━━━━━ PAGE EXCERPT ━━━━━

Moken Tribe of Seafaring People Ask to Expand Their Village, As Previous Structures Were Too Congested. Committee Member Agrees, Citing Their Ancestral Rights to the Land
On 07 February, General Surin Pikulthong, in his role as a member of the Committee for the Affairs of Indigenous Peoples, held a press conference regarding restoration of the Moken village on Surin Island in Phang Nga province after a fire burned 60 homes, nearly consuming the entire village. The provincial government and national park are rushing to construct new housing and quickly move past the crisis.
Many who are familiar with the situation, however, worry that the current plans for housing—which would rebuild the structures exactly as they once stood—would be too cramped, and think that expansion of the village should be considered. Before continuing with construction plans, General Pikulthong believes it should be clearly understood that 1. “the Moken Tribe were present and living in the Surin Islands well before the creation of Thailand or any national parks. Thus, following legal principles, the government or national park should not carry out any actions negatively effecting the existing rights of the Moken people.”
Mr. Pikulthong also noted 2. “There must not be actions taken that negatively effect the longstanding culture and way of life of the Moken. Although it may not be possible to do everything exactly as the Moken would like to do, their considerations should come first, and we should leave them with a strong path moving forward. After the 2004 Tsunami, others took the opportunity to forcibly sweep away 13 separate communities of indigenous seafaring people.

━━━━━ DATASET ━━━━━

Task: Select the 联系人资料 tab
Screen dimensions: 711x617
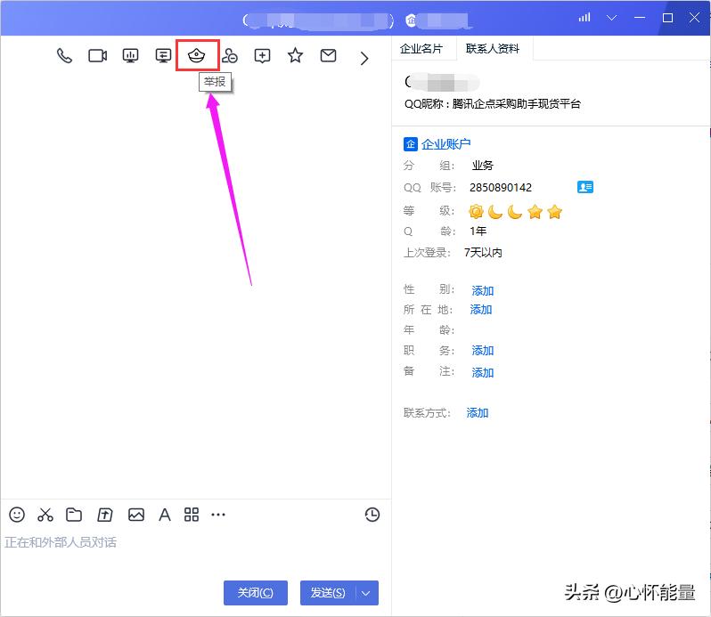Action: point(493,49)
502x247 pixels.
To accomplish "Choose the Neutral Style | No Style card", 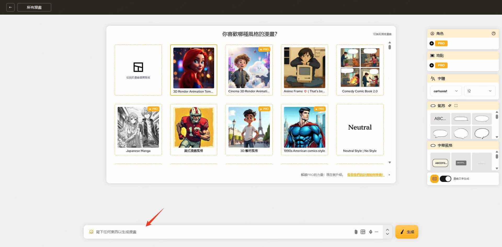I will pyautogui.click(x=360, y=129).
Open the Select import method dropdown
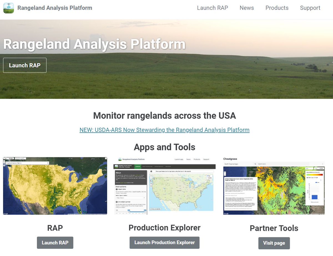 pyautogui.click(x=130, y=198)
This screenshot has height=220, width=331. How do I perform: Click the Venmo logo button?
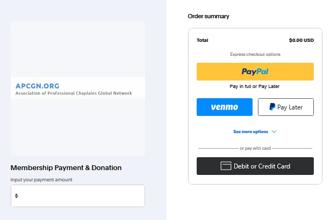coord(224,107)
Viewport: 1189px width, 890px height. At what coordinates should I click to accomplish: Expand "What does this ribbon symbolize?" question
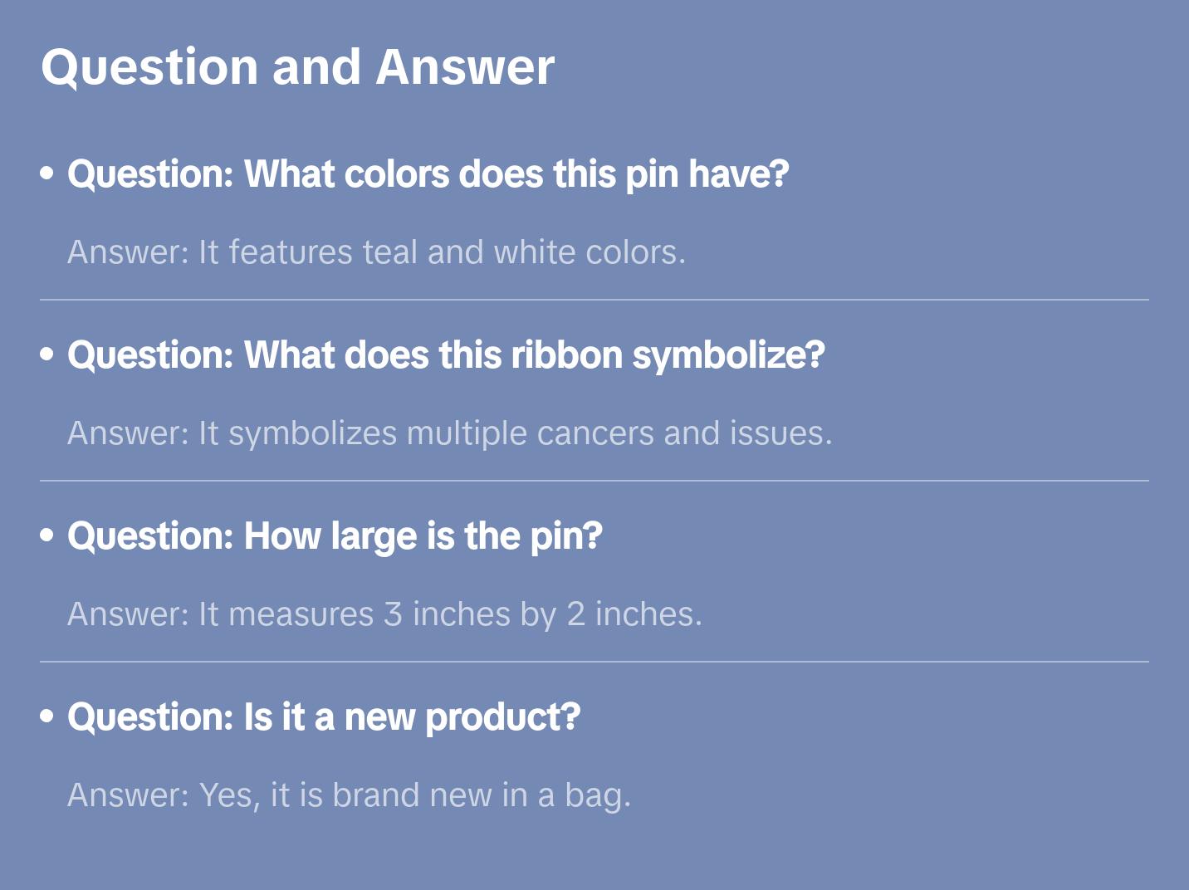[446, 355]
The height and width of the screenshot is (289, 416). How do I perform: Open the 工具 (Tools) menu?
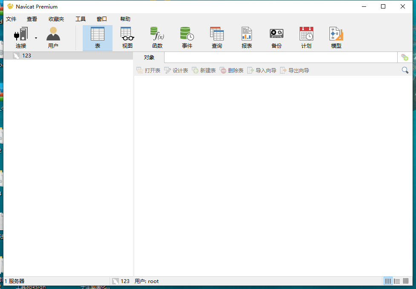pos(81,19)
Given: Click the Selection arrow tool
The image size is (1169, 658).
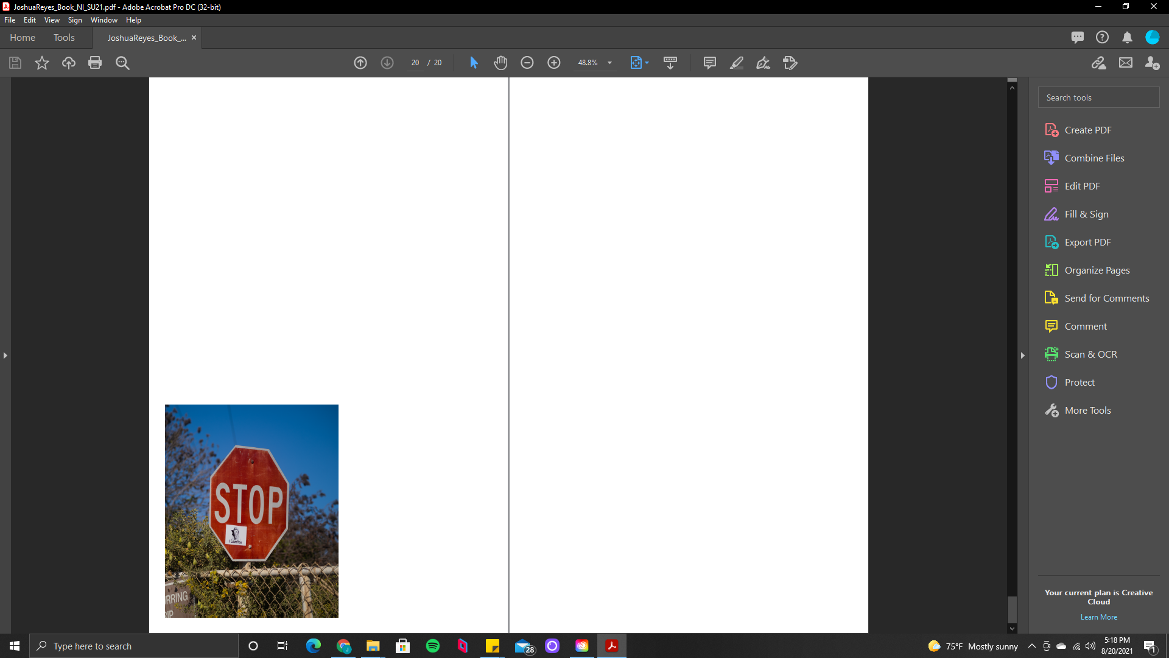Looking at the screenshot, I should coord(474,63).
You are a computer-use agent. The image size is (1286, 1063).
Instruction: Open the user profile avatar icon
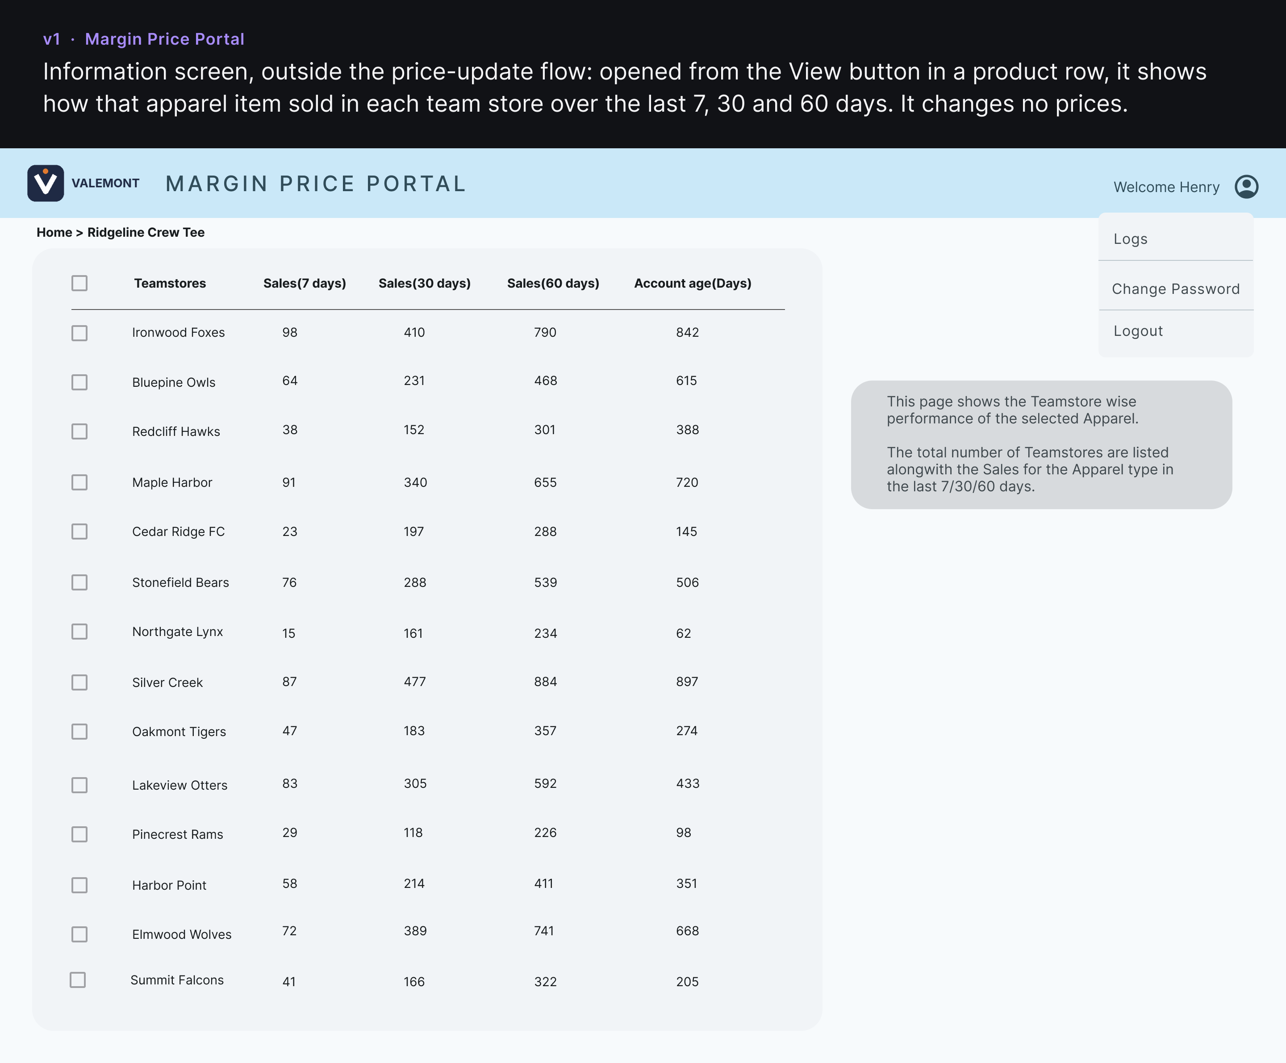click(1246, 187)
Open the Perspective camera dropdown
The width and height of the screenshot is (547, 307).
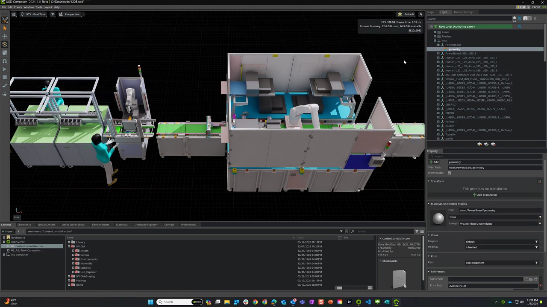coord(72,14)
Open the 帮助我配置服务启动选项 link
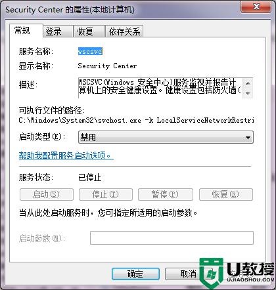Image resolution: width=276 pixels, height=290 pixels. (66, 155)
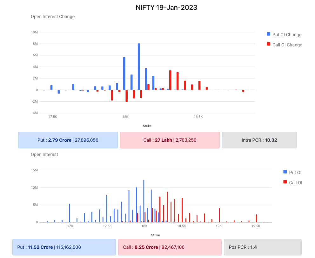Open the Put 11.52 Crore summary box
315x258 pixels.
click(64, 247)
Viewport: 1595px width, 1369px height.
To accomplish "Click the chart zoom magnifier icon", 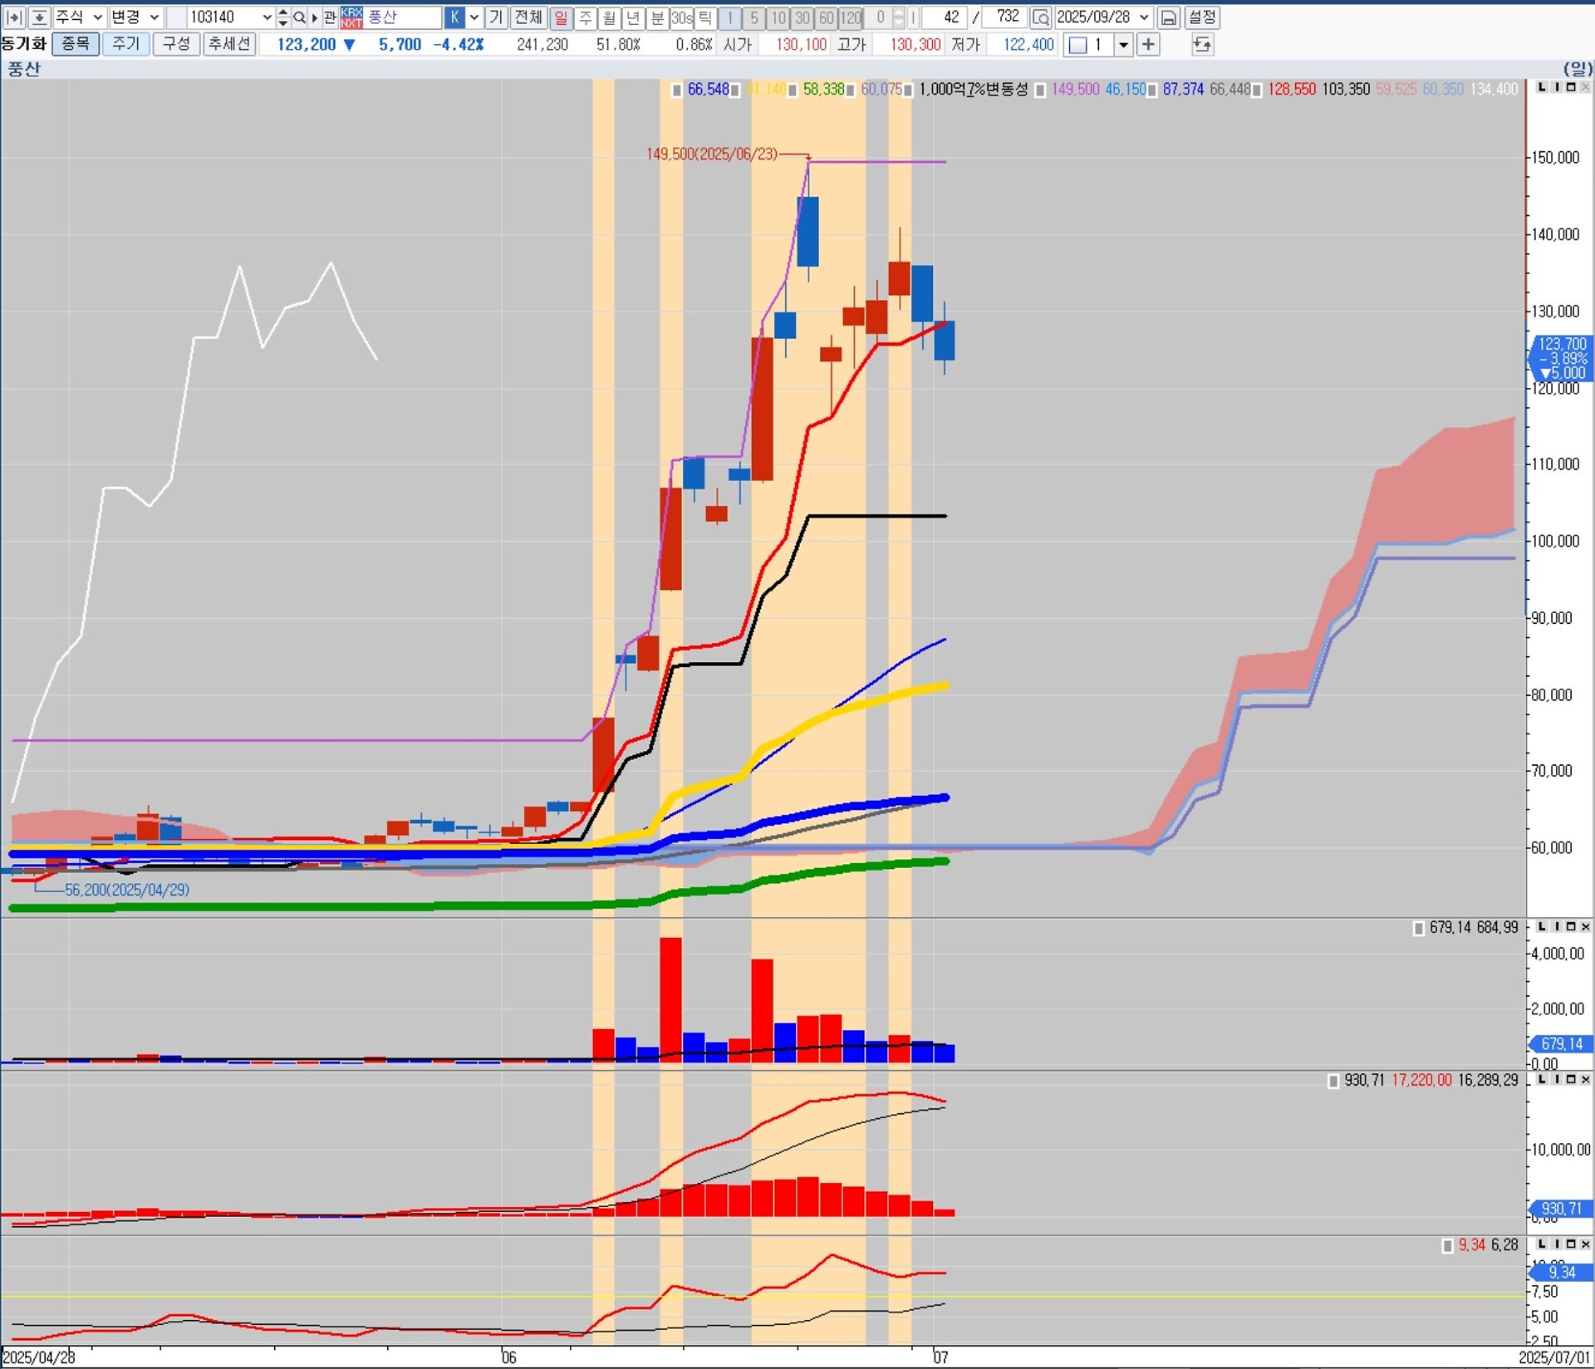I will point(1040,17).
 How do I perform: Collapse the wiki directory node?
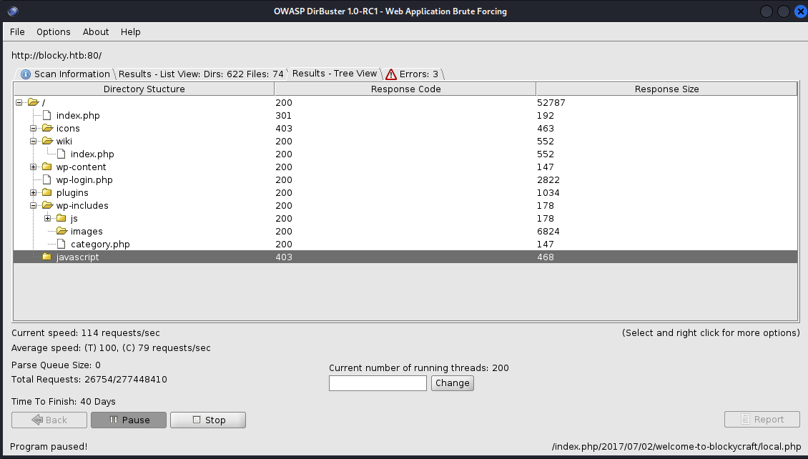(x=33, y=141)
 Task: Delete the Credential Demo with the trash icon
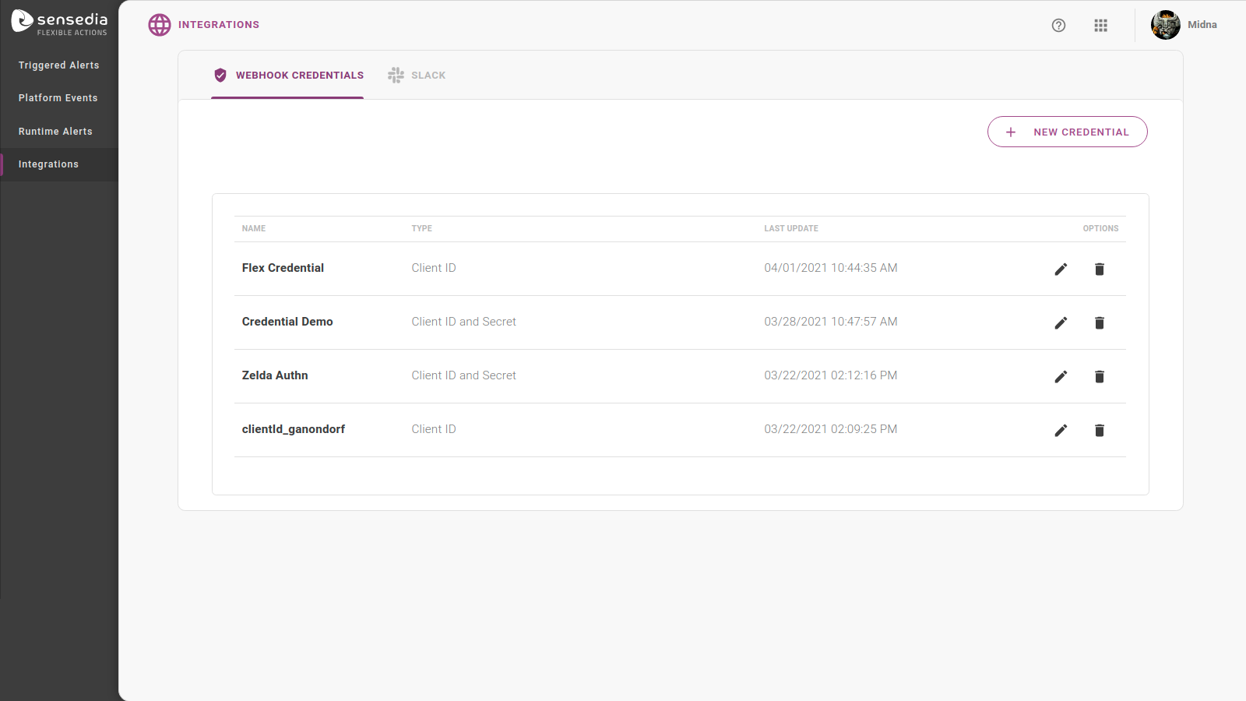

━━━━━

▶ [JOBS]
1. Reproduce the article about the Moken village on Surin Island word for word, in full.
2. Recast the lines of the records as a JSON list of strings, one string per line and no blank lines, starting at the line containing "Viewport: 1189px width, 890px" and ending at the line containing "click(64, 247)", both included. Omit the pictures.
The records are unrelated to the article about the Moken village.

▶ [COMPLETED EXERCISE]
1.
Moken Tribe of Seafaring People Ask to Expand Their Village, As Previous Structures Were Too Congested. Committee Member Agrees, Citing Their Ancestral Rights to the Land
On 07 February, General Surin Pikulthong, in his role as a member of the Committee for the Affairs of Indigenous Peoples, held a press conference regarding restoration of the Moken village on Surin Island in Phang Nga province after a fire burned 60 homes, nearly consuming the entire village. The provincial government and national park are rushing to construct new housing and quickly move past the crisis.
Many who are familiar with the situation, however, worry that the current plans for housing—which would rebuild the structures exactly as they once stood—would be too cramped, and think that expansion of the village should be considered. Before continuing with construction plans, General Pikulthong believes it should be clearly understood that 1. “the Moken Tribe were present and living in the Surin Islands well before the creation of Thailand or any national parks. Thus, following legal principles, the government or national park should not carry out any actions negatively effecting the existing rights of the Moken people.”
Mr. Pikulthong also noted 2. “There must not be actions taken that negatively effect the longstanding culture and way of life of the Moken. Although it may not be possible to do everything exactly as the Moken would like to do, their considerations should come first, and we should leave them with a strong path moving forward. After the 2004 Tsunami, others took the opportunity to forcibly sweep away 13 separate communities of indigenous seafaring people.

2.
[
  "Viewport: 1189px width, 890px height. At what coordinates should I click to accomplish: Expand \"What does this ribbon symbolize?\" question",
  "[446, 355]",
  "The height and width of the screenshot is (289, 416). How do I perform: Open the 工具 (Tools) menu?",
  "pos(81,19)",
  "Given: Click the Selection arrow tool",
  "The image size is (1169, 658).",
  "Looking at the screenshot, I should coord(474,63).",
  "You are a computer-use agent. The image size is (1286, 1063).",
  "Instruction: Open the user profile avatar icon",
  "click(1246, 187)",
  "Open the Perspective camera dropdown",
  "The width and height of the screenshot is (547, 307).",
  "coord(72,14)",
  "Open the 帮助我配置服务启动选项 link",
  "Image resolution: width=276 pixels, height=290 pixels. (66, 155)",
  "Open the Put 11.52 Crore summary box",
  "315x258 pixels.",
  "click(64, 247)"
]